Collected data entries
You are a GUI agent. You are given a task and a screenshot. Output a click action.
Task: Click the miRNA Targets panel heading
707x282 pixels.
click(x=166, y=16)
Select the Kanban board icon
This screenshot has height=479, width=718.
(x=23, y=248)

• [The exercise]: Duplicate all of the rows above line for line, without changing anything.

• [Reply]:
You are a GUI agent. You are given a task and a screenshot. Output a click action.
Task: Click the miRNA Targets panel heading
707x282 pixels.
click(x=166, y=16)
Select the Kanban board icon
This screenshot has height=479, width=718.
(x=23, y=248)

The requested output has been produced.